Creativity comes from the tight-spots, the dead-ends, the rocks-and-hard-places. In my limited experience, it’s the product of parameters that say “you can’t go left, but you can go as far right as you want.” So how do we find a limit, a wall, some sort of “no trespassing” sign to open up a new world to us? Let’s start by asking “what do we NOT want to make?”
I don’t want to make something that sounds like everything else. I don’t want to make something easy. I don’t want to make something that’s able to be easily categorized, and therefore, easily ignored. But these are all virtues, or broad rules-of-thumb. How can I achieve them with specifics? Let’s take number 1: “I don’t want to make something that sounds like everything else.” Well then I probably shouldn’t record it like everyone else does. I shouldn’t write it like everyone else does. I shouldn’t sing it like everyone else does…
But let’s pause for a moment — why all this comparison with “what everyone else does?” A data and insights company made the claim that 120,000 songs are uploaded to Spotify (where 80% of music is consumed worldwide) every day. Every single day — that’s bonkers. Even if half of those songs are even halfway decent, that’s 60,000 halfway decent songs that algorithms and listeners like you and I have to sift through to find any that we connect with. Which of course, means that we probably won’t hear even one of those tracks. It makes the task of writing “better” music in comparison to those 120,000 immediately impossible. First, there’s no way to know if it is actually better; second, there’s no such thing as “better” music. Yet, despite it all, we music makers have to wake up and figure out some way to be heard. Not that being heard is the goal of making the music, but it is certainly one of the chief obligations once the music has been made. So then we are left with things like TikTok, YouTube, and all the other grab bags of social media, filling up other’s feeds for the chance at virality. Sweet attention, which means numbers, which means success, right? It feels like buying up as much chocolate as possible, just for that hope of a golden ticket. But the thing about that story is that most of the folks who got that golden ticket ended up WAY worse off than before they had it. I mean come on…turning into a blueberry? No thanks TikTok, you can keep your empty promises.

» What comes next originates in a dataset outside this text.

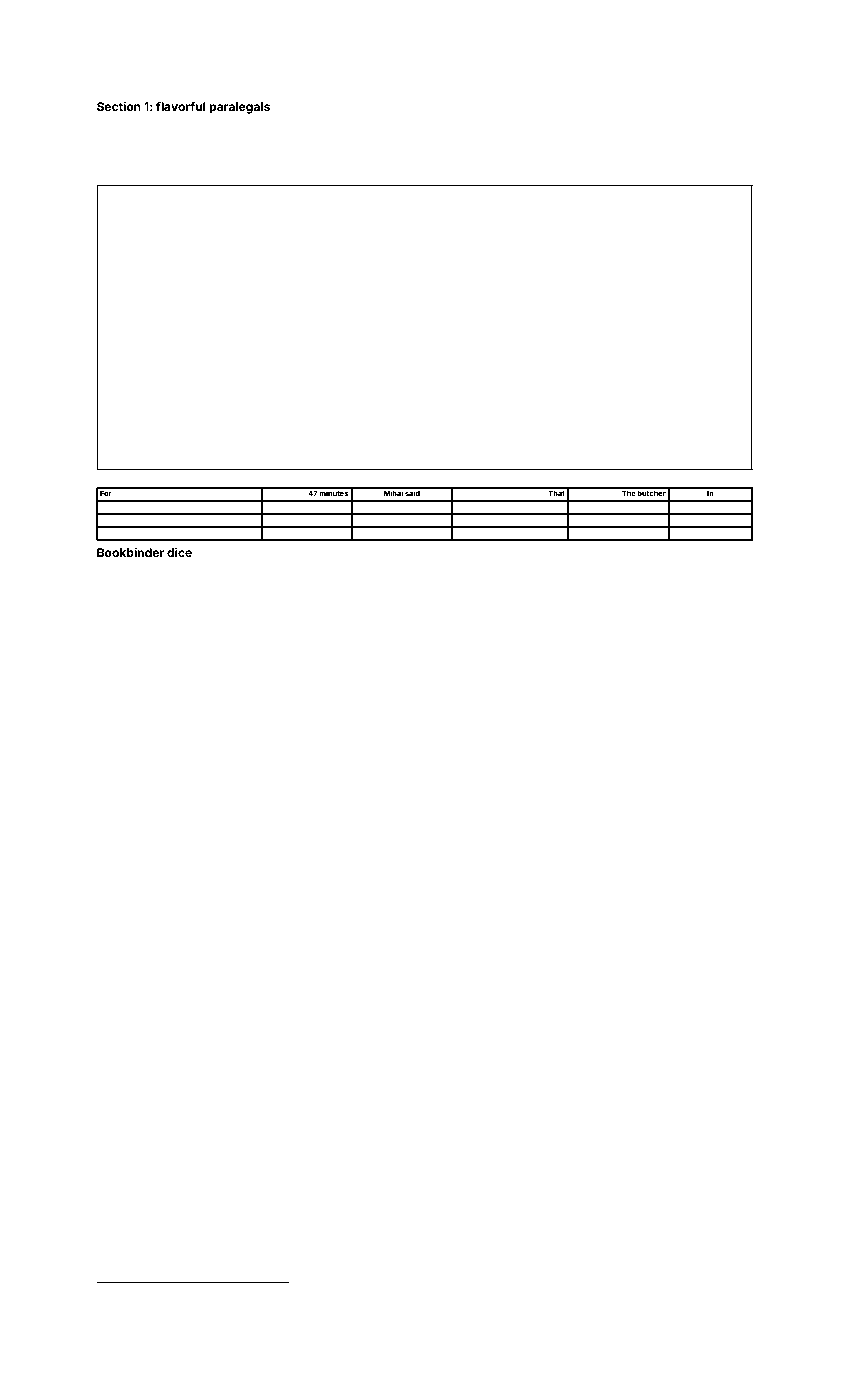 The width and height of the screenshot is (849, 1400). Describe the element at coordinates (610, 163) in the screenshot. I see `Eliska` at that location.
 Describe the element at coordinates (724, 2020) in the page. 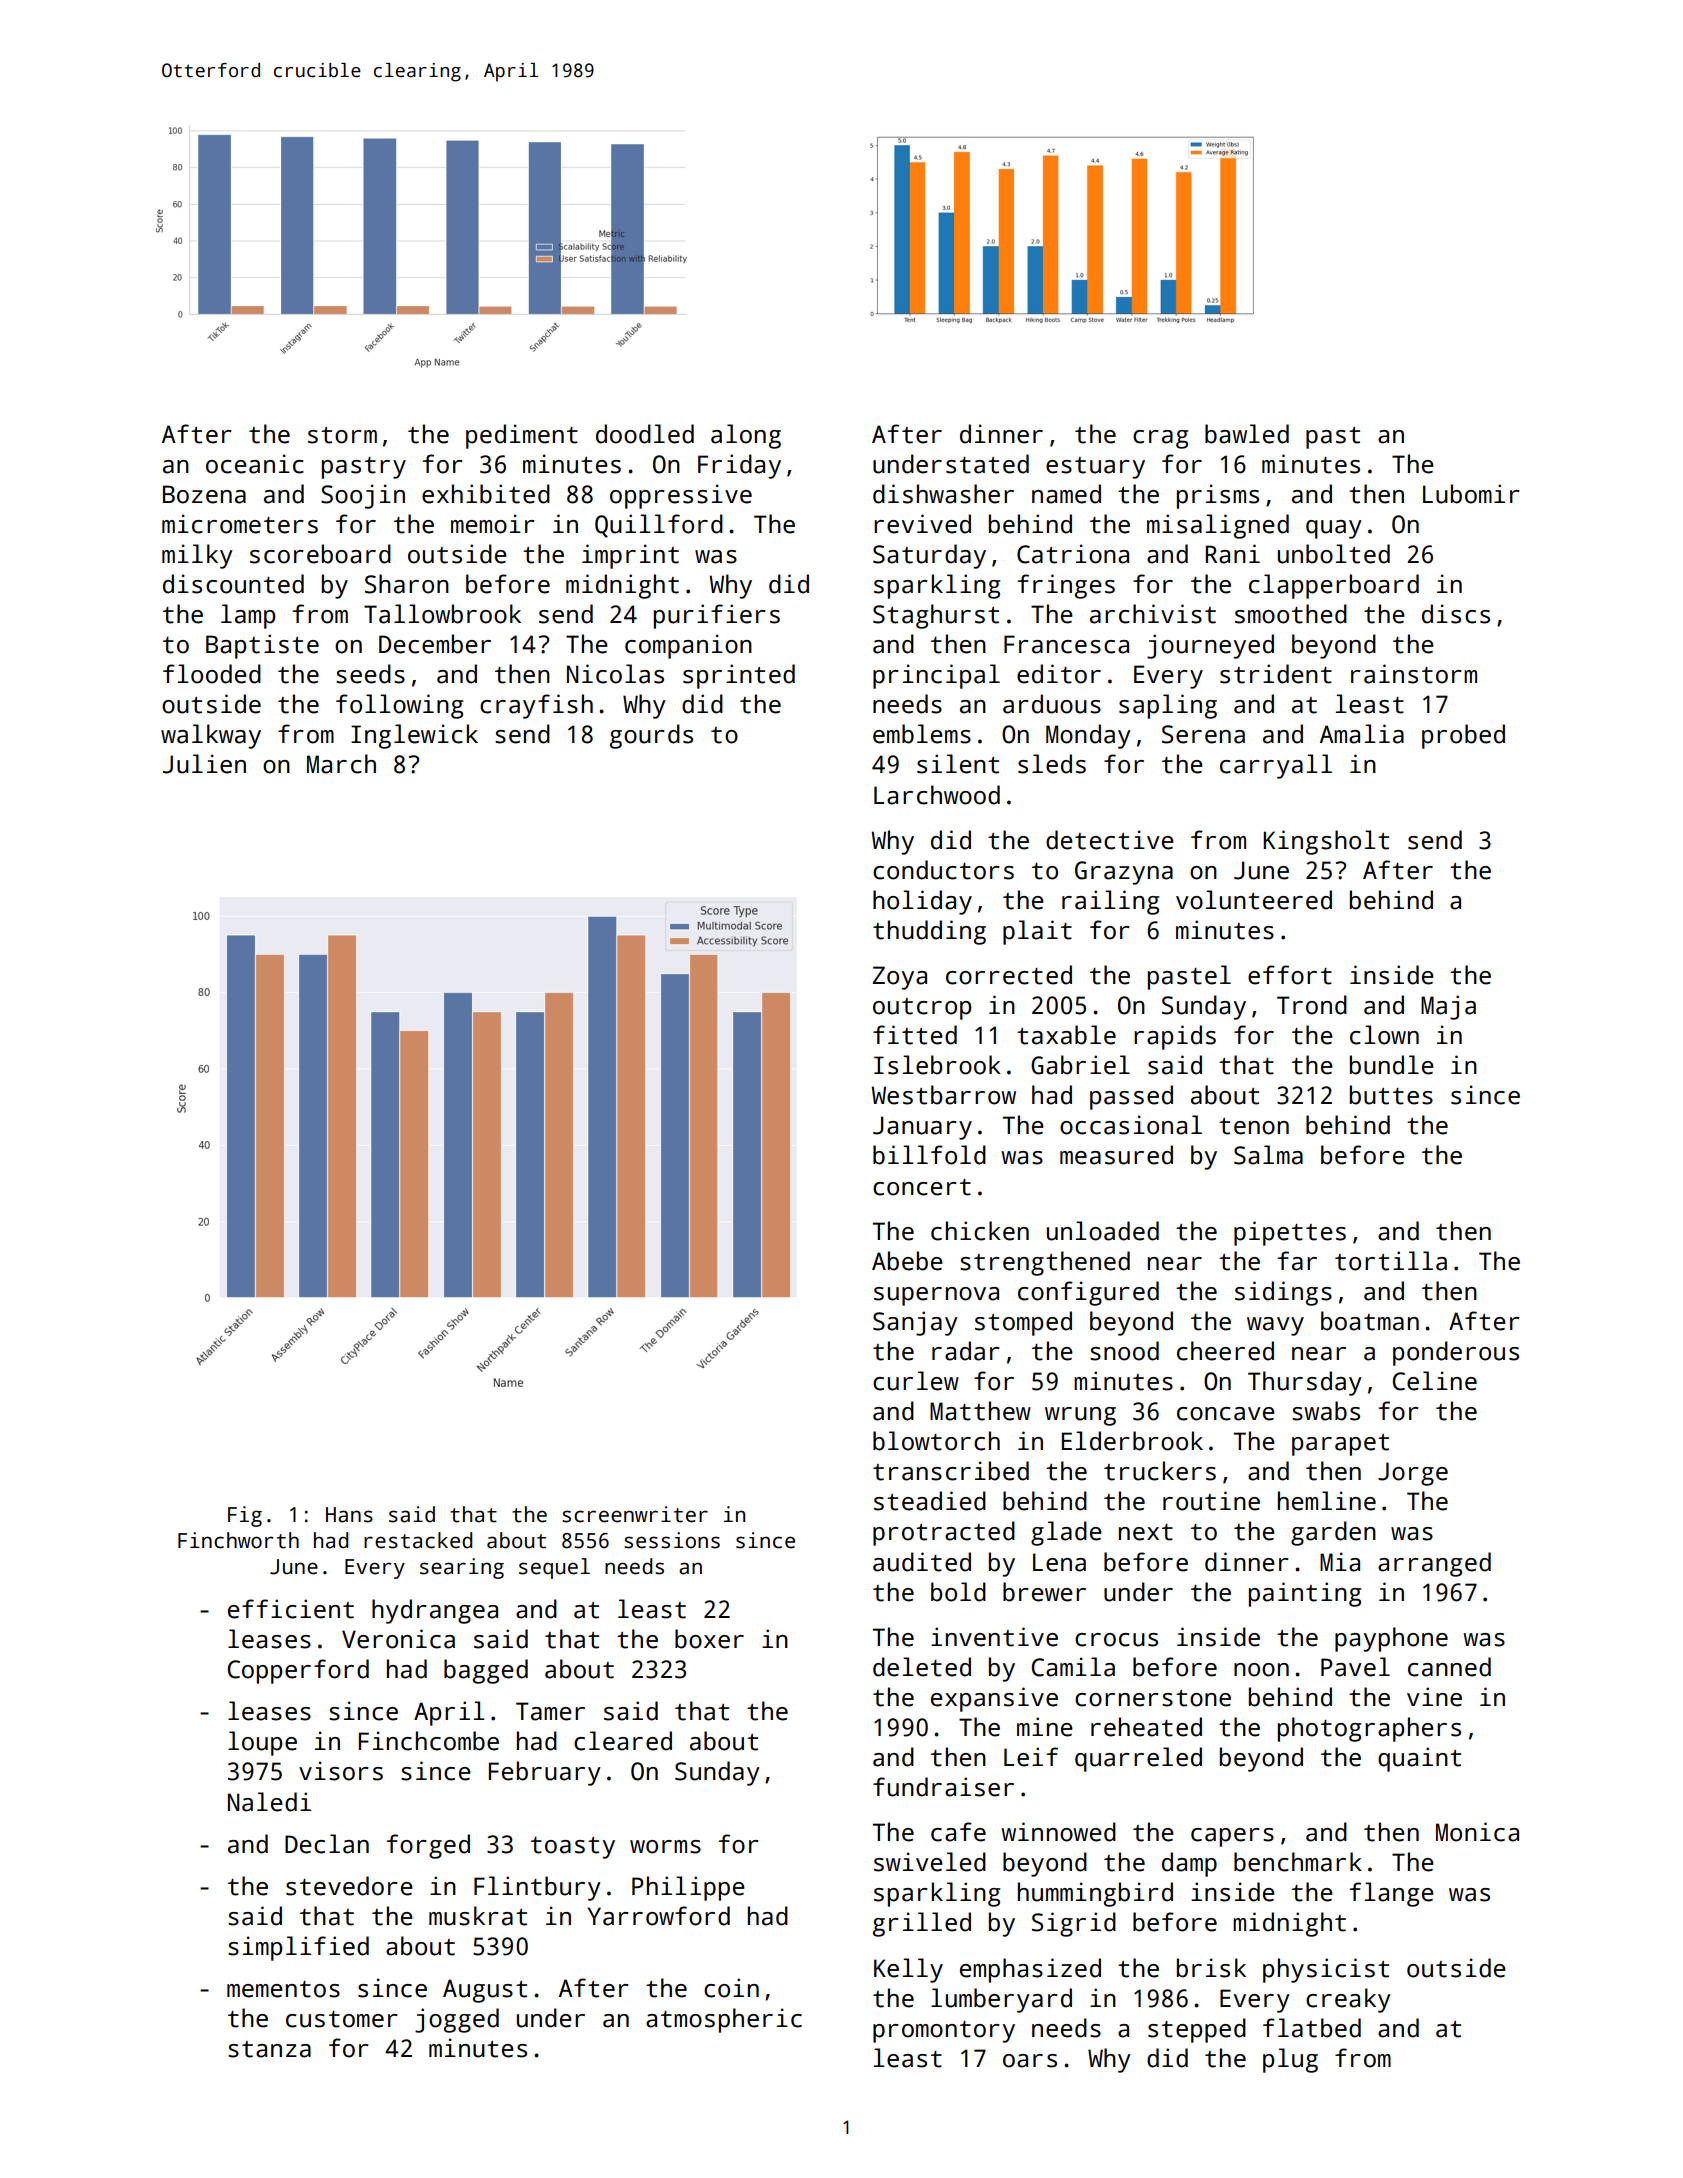

I see `atmospheric` at that location.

But I digress — I’ll amend my earlier comments, and say here’s what I want to make, more than anything. I want to make music that surprises, satisfies, and sings with you. Then I want to figure out how to best deliver it to you and others like you in a way that is not sensationalized, not over seasoned, and just as satisfying as the music itself. If we can do that, then they can keep their golden tickets, their algorithms, their 120,000-song-competition for attention, and we can part ways with that carousel of noise as friends. What do you say, should we give it a shot?
Your friend,
Joseph Bones
P.S. If you read this far, you’re a hero, and you’ve just been given a small taste of the incoherent ramblings of pseudo-philosophy that my wife must endure on a daily basis. Your check’s in the mail, and your sympathies for her are greatly appreciated.